パネルでは、日本における2050年までにCO2排出の80%削減目標の実現性などについての質疑や、また、グローバルな観点から気温上昇を1.5~2.0%に抑える(IPCC特別報告書に基づく)ために、韓国においてはエネルギー効率性の推進が必要であり、生産・消費活動の中でエネルギーを効率的に利用する必要がある点、また、この2年間は脱原子力の方向性がとられているが、安価で低炭素だけでは原子力を評価できず、次のステップとして巻き返すには技術革新が必要であることなどについて、パネリストからのコメントが行われました。

原子力60周年記念式典

表彰式

二日目の後半からは、原子力開発60周年記念式典と引き続いての基調講演が韓国政府、UAE、米国からの3者により行われました。韓国産業通商資源部(MOTIE)エネルギー資源局のYoung-joon Joo局長からは、これまで60年間原子力利用が韓国の経済成長に多大な貢献をしていることに関し、産業界がこれまで成し遂げた努力への感謝が述べられると同時に、世界的なエネルギー環境に見る韓国のエネルギー政策の方向性について、また、2019年の主なエネルギー政策実施スケジュールなどについての講演が行われ、

① 従来の産業にとらわれず、政府の最優先事項である雇用創出の面からは、再生可能エネルギーやエネルギー効率性が重要であり、水素に関わるものに注目している。
② 韓国の現状としては、エネルギー転換の新しい方法論を展開する必要がある。
③ 原子力発電所の廃止措置については、大変需要があるため、D&D(Decontamination and Dismantling)の市場を成長させる。
④ エネルギー転換においては、国内エネルギー産業における競争力の低下を心配するが、原子力を新エネルギーに転換するものの、エコシステムを脅かすものであってはならないという議論を行っている、などの言及がありました。

UAEからの発表の様子

また、UAE原子力会社(ENEC)CEO のMohamed Al Hammadi氏より、韓国における原子力開発の60周年記念にあたり、その顕著な進展を称える祝辞とともに、UAEは、将来のため原子力の平和利用を通してこの安全で信頼性があり価値のある低炭素電源の恩恵を受けるとともに、その平和的な原子力利用と韓国の技術により、高いエネルギー安全保障を確保する決心をしている。

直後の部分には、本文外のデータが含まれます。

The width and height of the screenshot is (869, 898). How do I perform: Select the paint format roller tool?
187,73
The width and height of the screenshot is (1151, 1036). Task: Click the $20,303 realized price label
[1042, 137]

そして韓国のパートナーとともに成長していく、などの発表がありました。
最後には、米国NEI CEOのMaria Korsnick氏より、韓国はこの産業ですでに競争力の先端におり、その製造能力は世界のサプライチェーンでの役割を果たしている。今が先端技術に投資する時で、現在の原子力産業を維持するため改革をし続け、雇用を維持し、リードしていく時である。原子力のアドバンテージは、24時間365日(24/7/365)稼働することであり、必要な未来は原子力抜きには実現できない、との講演がありました。

【国際原子力産業展示会・レセプション】

国際原子力展示会の様子

KHNPを代表とする韓国国内企業、及び海外からは、Orano, Framatom, WEC(Westinghouse Electric Company LLC.)などの企業の展示出展がありました。

60周年の盛大な記念式典では、式典の後VIPが各ブースを廻る形式が取られ、これらのブースでは企業の広報関係代表が挨拶・紹介を行い、メディアと思われるカメラ撮影なども行われていました。

同展示会場でのレセプションが行われ、当協会より、韓国原産会長、副会長への表敬などを行いました。